O recente pacote fiscal apresentado pelo governo na última semana é um passo significativo, mas ainda insuficiente para equilibrar as contas públicas, segundo o economista e professor Felipe Salto. O principal mérito desse pacote, segundo Salto, reside na retomada da discussão sobre gastos tributários. No entanto, o que falta é um compromisso claro com cortes nas despesas públicas.
O Congresso, atuando como protagonista no que é chamado de “parlamentarismo branco”, exige benefícios sem assumir responsabilidades e deu ao Ministério da Fazenda um ultimato de 10 dias, sem abrir mão de emendas do orçamento secreto. Salto alerta que, se a situação não for abordada adequadamente, o Brasil corre um risco real de colapso administrativo em 2025, com consequências que incluem a paralisação da máquina pública, aumento dos juros e possível naufrágio na meta fiscal.

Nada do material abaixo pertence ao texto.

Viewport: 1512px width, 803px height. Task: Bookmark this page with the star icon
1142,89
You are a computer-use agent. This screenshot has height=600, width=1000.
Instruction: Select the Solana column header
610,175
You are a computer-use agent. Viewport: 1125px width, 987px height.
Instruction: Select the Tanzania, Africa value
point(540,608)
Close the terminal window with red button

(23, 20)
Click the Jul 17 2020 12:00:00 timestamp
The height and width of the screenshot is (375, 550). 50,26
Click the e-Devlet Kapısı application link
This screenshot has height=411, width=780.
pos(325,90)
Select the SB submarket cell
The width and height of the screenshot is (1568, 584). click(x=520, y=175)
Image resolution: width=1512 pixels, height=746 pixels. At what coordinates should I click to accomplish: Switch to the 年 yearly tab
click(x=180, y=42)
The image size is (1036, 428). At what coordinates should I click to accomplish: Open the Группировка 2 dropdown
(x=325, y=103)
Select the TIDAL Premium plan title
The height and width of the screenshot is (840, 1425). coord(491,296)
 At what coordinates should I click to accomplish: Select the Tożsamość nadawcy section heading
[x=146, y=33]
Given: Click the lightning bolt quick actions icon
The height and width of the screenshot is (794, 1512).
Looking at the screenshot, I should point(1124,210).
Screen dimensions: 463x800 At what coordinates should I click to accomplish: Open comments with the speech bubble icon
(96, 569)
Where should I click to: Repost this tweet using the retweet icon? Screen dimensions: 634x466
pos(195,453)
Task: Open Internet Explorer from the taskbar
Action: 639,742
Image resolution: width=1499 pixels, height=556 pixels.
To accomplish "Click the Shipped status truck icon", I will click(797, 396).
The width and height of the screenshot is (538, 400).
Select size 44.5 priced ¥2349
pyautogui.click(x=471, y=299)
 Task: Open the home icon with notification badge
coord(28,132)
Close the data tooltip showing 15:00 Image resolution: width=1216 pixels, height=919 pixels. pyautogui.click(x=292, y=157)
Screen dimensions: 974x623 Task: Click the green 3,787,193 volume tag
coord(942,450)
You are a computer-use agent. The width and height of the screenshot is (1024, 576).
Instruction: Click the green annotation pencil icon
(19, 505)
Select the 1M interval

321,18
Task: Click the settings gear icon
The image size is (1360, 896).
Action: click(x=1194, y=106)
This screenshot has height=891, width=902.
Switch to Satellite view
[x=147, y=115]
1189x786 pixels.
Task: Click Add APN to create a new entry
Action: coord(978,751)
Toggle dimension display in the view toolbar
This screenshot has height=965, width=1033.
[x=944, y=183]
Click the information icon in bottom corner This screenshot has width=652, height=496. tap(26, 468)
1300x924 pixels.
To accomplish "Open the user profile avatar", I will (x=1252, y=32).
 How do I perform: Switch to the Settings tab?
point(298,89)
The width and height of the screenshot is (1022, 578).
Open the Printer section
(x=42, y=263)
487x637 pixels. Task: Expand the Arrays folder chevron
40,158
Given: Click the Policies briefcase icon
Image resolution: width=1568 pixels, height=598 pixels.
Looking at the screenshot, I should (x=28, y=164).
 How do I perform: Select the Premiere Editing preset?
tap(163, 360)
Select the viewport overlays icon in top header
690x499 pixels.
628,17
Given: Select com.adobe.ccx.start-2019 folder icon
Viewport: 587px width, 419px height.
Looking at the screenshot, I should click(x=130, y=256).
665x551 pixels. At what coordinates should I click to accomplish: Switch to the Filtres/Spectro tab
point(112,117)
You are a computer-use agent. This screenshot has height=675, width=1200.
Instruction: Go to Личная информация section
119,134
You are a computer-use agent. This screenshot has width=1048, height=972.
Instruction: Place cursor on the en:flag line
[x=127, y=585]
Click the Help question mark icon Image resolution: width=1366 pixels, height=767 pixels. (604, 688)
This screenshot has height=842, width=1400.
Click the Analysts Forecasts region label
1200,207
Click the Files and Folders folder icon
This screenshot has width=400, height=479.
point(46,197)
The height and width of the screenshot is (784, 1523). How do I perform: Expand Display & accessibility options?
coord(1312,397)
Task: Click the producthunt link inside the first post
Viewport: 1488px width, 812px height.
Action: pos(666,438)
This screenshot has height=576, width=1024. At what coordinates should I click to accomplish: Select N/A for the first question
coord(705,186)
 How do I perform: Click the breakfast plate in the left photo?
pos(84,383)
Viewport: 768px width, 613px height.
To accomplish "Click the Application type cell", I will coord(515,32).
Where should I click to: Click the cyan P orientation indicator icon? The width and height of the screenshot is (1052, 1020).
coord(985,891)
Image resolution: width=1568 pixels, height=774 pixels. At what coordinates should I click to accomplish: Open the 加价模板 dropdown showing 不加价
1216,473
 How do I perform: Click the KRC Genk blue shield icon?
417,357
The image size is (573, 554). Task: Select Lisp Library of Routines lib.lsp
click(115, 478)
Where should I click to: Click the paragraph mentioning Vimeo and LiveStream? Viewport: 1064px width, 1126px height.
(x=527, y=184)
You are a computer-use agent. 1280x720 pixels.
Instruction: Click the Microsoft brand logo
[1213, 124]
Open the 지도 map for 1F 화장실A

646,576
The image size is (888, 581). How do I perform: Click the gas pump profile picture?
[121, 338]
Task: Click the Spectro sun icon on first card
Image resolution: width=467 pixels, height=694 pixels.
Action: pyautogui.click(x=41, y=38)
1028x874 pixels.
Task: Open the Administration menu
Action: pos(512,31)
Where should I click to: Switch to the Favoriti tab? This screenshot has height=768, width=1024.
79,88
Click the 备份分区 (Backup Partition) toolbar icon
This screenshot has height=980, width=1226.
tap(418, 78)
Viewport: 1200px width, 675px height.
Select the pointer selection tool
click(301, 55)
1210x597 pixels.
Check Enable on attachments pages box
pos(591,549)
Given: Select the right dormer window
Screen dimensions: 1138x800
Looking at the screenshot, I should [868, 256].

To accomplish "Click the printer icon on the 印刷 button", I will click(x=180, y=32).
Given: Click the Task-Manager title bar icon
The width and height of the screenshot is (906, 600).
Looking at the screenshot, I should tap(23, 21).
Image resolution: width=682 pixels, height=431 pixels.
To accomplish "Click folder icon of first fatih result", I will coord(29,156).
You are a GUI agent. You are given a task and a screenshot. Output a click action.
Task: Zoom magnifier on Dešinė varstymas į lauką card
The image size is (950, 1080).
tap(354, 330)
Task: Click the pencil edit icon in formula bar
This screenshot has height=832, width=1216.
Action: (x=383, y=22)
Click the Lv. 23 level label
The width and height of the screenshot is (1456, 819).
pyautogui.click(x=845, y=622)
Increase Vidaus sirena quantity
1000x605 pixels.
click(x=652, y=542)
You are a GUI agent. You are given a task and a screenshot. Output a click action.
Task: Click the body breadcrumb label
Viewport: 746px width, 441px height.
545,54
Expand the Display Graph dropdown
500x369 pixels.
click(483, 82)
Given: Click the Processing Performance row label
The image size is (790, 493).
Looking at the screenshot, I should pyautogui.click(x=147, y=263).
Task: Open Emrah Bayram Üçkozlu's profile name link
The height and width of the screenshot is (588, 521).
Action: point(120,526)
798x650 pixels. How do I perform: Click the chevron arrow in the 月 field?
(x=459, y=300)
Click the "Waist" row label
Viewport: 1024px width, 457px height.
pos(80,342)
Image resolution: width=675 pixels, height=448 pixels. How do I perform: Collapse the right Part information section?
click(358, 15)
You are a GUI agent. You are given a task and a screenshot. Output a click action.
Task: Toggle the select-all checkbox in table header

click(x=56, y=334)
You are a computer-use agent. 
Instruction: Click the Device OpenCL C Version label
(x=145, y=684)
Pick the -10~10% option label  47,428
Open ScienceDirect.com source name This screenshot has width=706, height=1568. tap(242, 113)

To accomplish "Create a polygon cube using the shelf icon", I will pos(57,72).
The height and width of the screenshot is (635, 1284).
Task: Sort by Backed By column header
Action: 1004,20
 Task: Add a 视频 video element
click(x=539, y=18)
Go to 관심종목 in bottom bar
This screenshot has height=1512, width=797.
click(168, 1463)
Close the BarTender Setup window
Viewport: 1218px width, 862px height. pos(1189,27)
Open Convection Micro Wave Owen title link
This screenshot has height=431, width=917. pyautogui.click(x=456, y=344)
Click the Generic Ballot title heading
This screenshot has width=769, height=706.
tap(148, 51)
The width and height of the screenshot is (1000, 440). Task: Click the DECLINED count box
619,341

Medidas como o aumento da CSLL e ajustes no IOF são vistas como úteis, mas seus efeitos são limitados no tempo e alcance, com a maioria das mudanças tendo impacto somente a partir de 2026. O que se observa é que as propostas atuais representam o mínimo necessário – e este mínimo já está sob risco. A arte da política, como diz Salto, é encontrar o que é possível, mas a omissão do governo é o caminho certo para o desastre.